The Tuko Pamoja Initiative, founded by Arzoo Rajpar, is an organisation that aims to dismantle the stigma and plight against People with albinism in Tanzania. For hundreds of years People with albinism have been subject to severe discrimination and marginalisation and live their lives under constant threat of attack and persecution. The Tuko Pamoja Initiative’s goals are to empower PWA in Tanzania, to boost their confidence and self- esteem and to create a mindset of self belief.
Vijana FM asked Arzoo 5 questions about her work.
1. What inspired you to be so passionate about this topic in particular ?
I have always had this drive and ambition to help underprivileged individuals in my community. I began my work with People with albinism when I was only 15 years old, by creating a documentary aimed at raising awareness about the stigma that surrounds them here in Tanzania. I then conducted thorough research about the discrimination they face and what needs to be done in Tanzania. I found that our current methods to solve the issue aren’t progressing and are therefore not as effective as they could be. Hence, I decided to start my own project which aimed to solve the problems that people with albinism face in a more creative, youthful and empowering way. This is how I came up with the Tuko Pamoja Initiative.
I strongly believe that each individual deserves the right to access opportunities and to live happy and safe lives. Unfortunately that is not the case for People with albinism in Tanzania. Through my work with these individuals, I have become more passionate and determined to solve this problem in my country. I have built close relationships with many people with albinism and I can proudly say that they are some of the most intelligent and brilliant people I know.

> [Task description]
Extend the interview about the Tuko Pamoja Initiative, picking up right after its last sentence.

> [Raw data]
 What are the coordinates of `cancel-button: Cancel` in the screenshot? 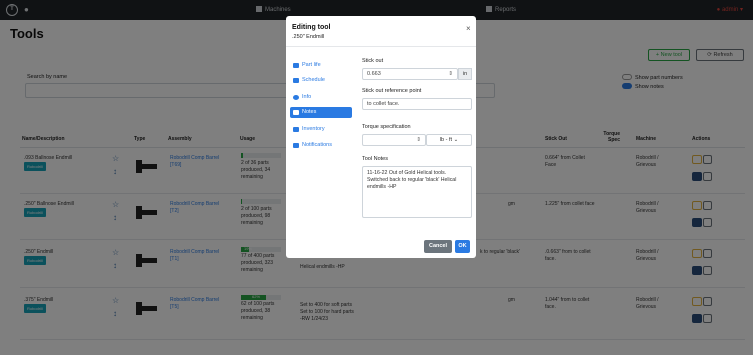 It's located at (438, 246).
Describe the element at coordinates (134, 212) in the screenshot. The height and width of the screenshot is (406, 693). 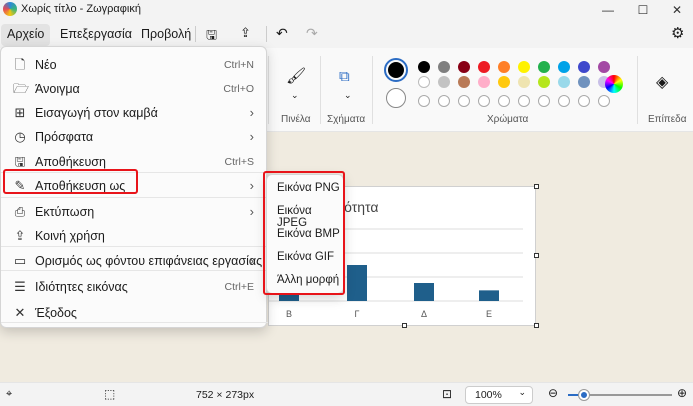
I see `file-menu-item: ⎙ Εκτύπωση ›` at that location.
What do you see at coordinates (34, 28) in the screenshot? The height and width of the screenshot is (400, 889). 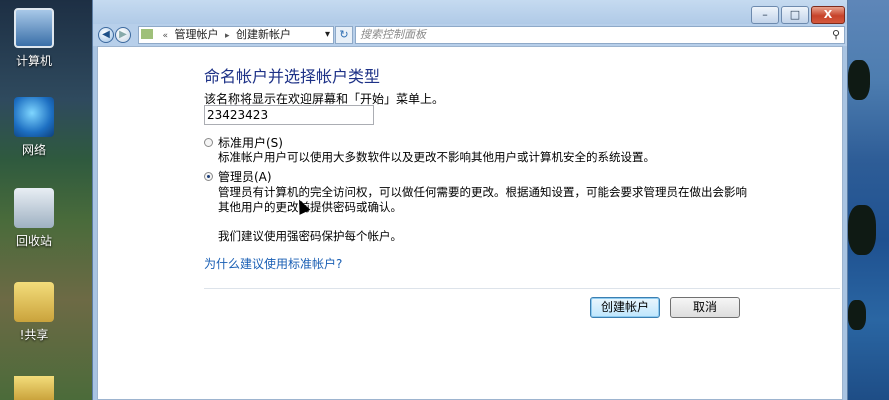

> [Output for this task]
I have faced a large number of challenges as well as criticism when starting my initiative. Many people, close to me and strangers, did not believe that I had the ability to do what I have done so far. I have found it extremely difficult to gain support from large, financially able organisations in Tanzania which has often discouraged me and made me question why I continue to fight and work alone, towards goals that we should all strive towards. However, I have always been one to prove people wrong and I hope that eventually I will gain support from other organisations in the Tanzanian community.
The Tuko Pamoja Initiative is different from other organizations that support people with albinism due to the fact that all our projects are conducted in a creative and youthful way. We aim to empower and uplift people with albinism, by promoting body image positivity, providing life skills and confidence training. We have moved beyond simply creating awareness, to ensuring that the individuals we work with are ambitious, motivated and ready to reach further and keep pushing for their place in society. I have found that the arts, an area that I am very passionate about as well, is an effective tool to convey a message and create inspiration. This is why we have chosen this direction as an initiative.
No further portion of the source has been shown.